I spoke with my comrades after the show. We were all touched deeply by the story we had been told. Our minds were a conjoined blur of the harshness and what could be done and why it couldn’t be done…even with any reckoning from our own societies. And for contrast we all share a mutual friend who is Iranian, who was not subjected to an arranged marriage, who met her future husband when looking for printer parts in a shop, and felt when their eyes met, a softness deep in her soul. She just knew….They dated, for a fair while, then married. Nothing arranged. It was true love found in a country where for others Love is a capital crime. How and why the difference? Entitlement through position in society? I must delve further, with politeness.

The afternoon was one very well spent. I am inspired to write, to attend more of these events which appear to be happening in Melbourne every single day, just a matter of seeking them out. After finally taking the plunge with the anti nazi rally I was thereafter encouraged to attend the anarchist book fair and now find myself scouring the guides for what new experience I can dive into next weekend.  There is clearly a steady under current of opportunity to not just learn but participate with others of my own heart, vibrant spirit and inquiring mind in this City. Onwards, I must continue the momentum and who knows, perhaps it will be me telling my story with my own books to sign in the future…

Since the dust has settled my thoughts have altered, or rather widened. For its all too easy to become blinkered when encountering something wonderful, and see nothing else but the wonder. With distance and time from the experience, the view can be widened, what was there to be seen in the shadows slowly comes into focus. The picture becomes more complete.

Karimi spoke of Iran with understandable yet also bothersome subjectivity. Make no mistake, I remain in reverence. Yet he spoke of a niche within a realm. For his sermon of agony was for not all, but some of Iran.

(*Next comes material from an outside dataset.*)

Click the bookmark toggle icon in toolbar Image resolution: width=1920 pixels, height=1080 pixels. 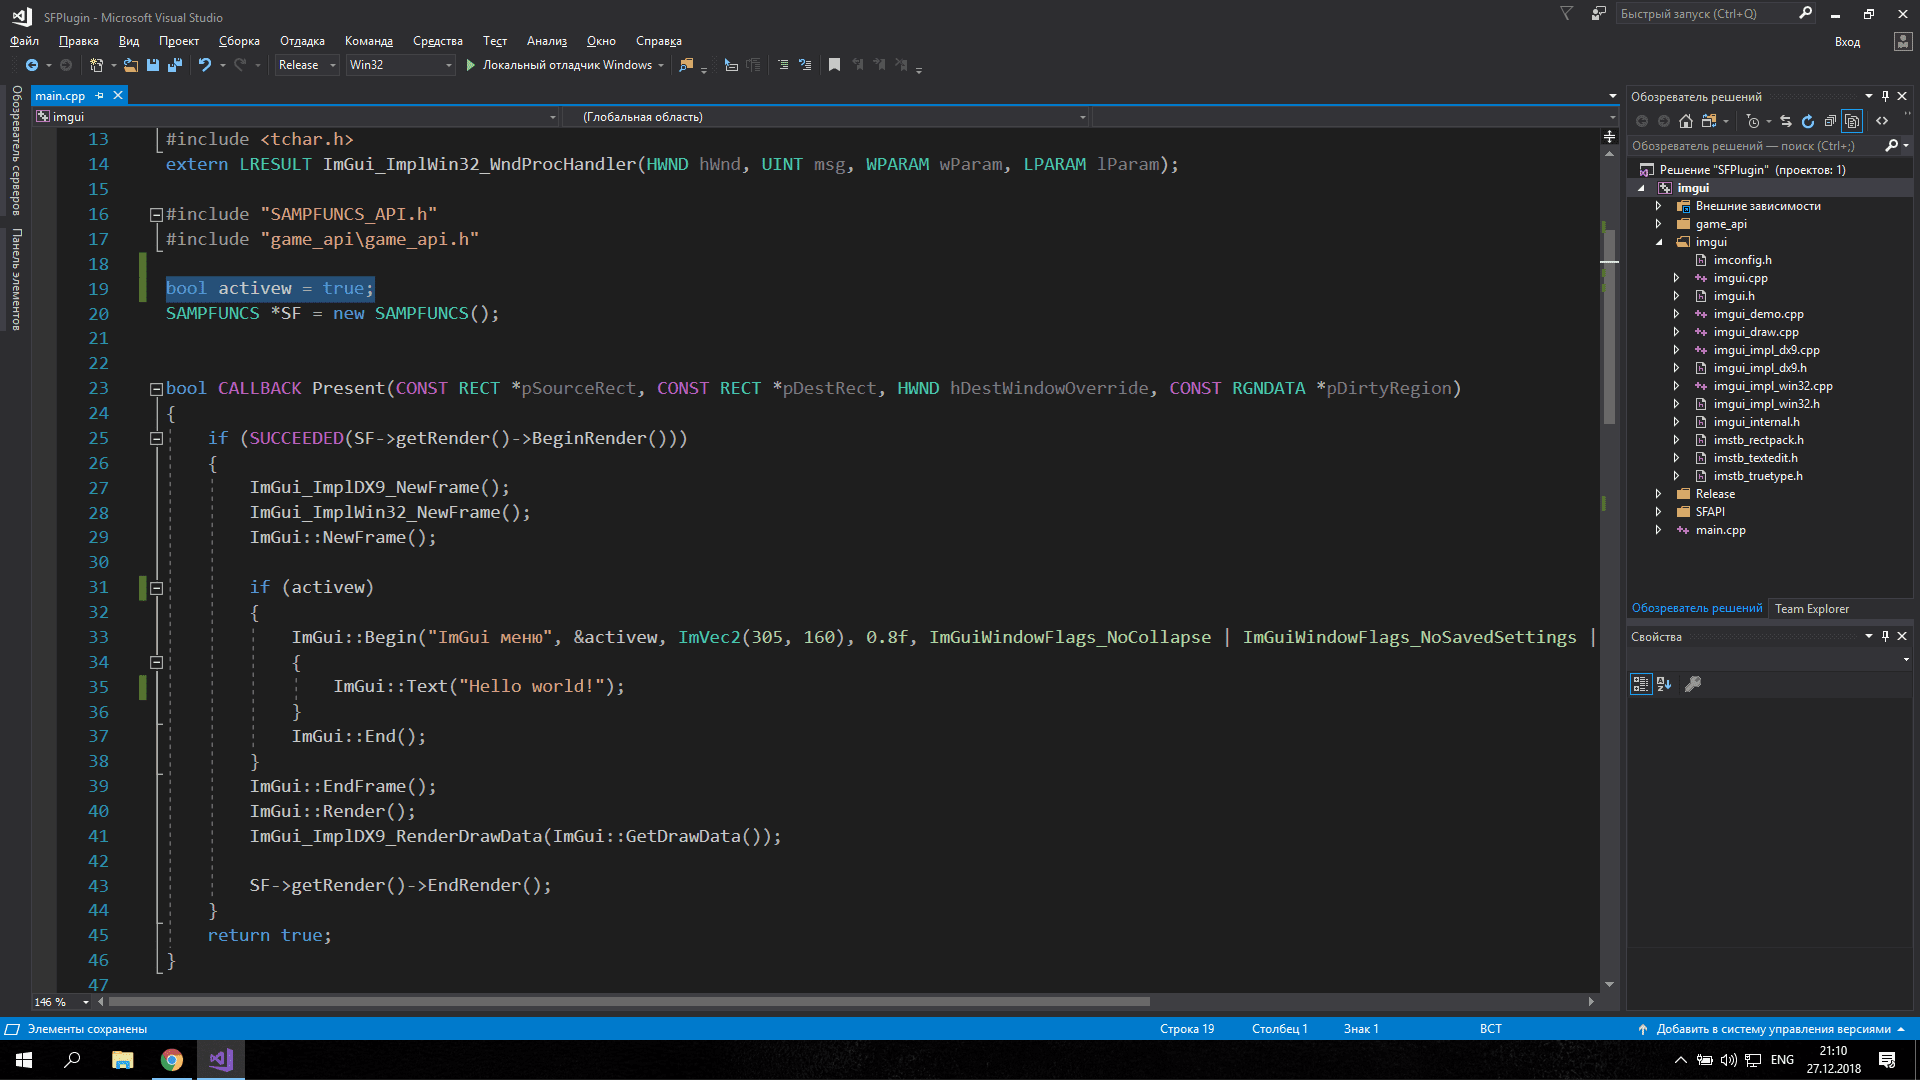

From other first hand experience, close to me, today for lunch, I can tell you its an angle, one angle of many. And to view a land, a realm, a people, on the basis of a man who has sought refuge in foreign lands, been given a chance to make a new life, far away from his homeland, of which he found, caused him pain and grief and sympathy and horror, is…a grave mistake.

We always need to ponder, at the beginning and end of everything we are told, WHO GAINS? For there is more often than not, some gain for someone, for a government, for a group with an agenda. Given our governments stance of US guided opposition to Iran, would it not be of value to have Karimi’s story told? Would his story not play into their plans? Pluck at our heart strings? Validate their sanctions? Maybe that is not the case, but its definitely something worth pondering.

Cui Bono? Its the wise way of viewing any and all news. So when you are spoon fed, by which I mean, simply picking up a paper, or pressing a button on your TV remote, and find a report of the Canadian PM telling the world he will refuse Russia rejoining the G7 whilst Putin is their leader, do you automatically assume Putin is evil? Or do you ponder, in any way whatsoever, WHY is Harper saying that? Who gains?

When we are told that Ukranian separatists have taken down a civilian airliner, do you assume it is true, or do you stop to think ‘why the fuck would the rebels take down a civilian airliner??? It makes no sense…so who gains???…only those aiming to turn public opinion against the separatists’???

Do you learn of an uprising in Syria, of moderate rebels fighting the government, who we then arm, with our taxes, who start to lose the battle, and then…al-qaeda have suddenly vanished, and ISIS or ISIL have appeared, out of nothing, to fight against the very same government which the US and its vassal states wanted put down, and you read the headlines, watch the news and think Good on Ya Al Nusra???

I don’t trust proven liars. I trust those whose purity has been tried and tested. So when I come across a man whose story is likely real, yet must be taken with his own admittance that he shopped strangers to save his own skin, then found refuge in a country whose government is very much against his former homeland, I am governed by wisdom, when I take breath and take stock of his circumstances.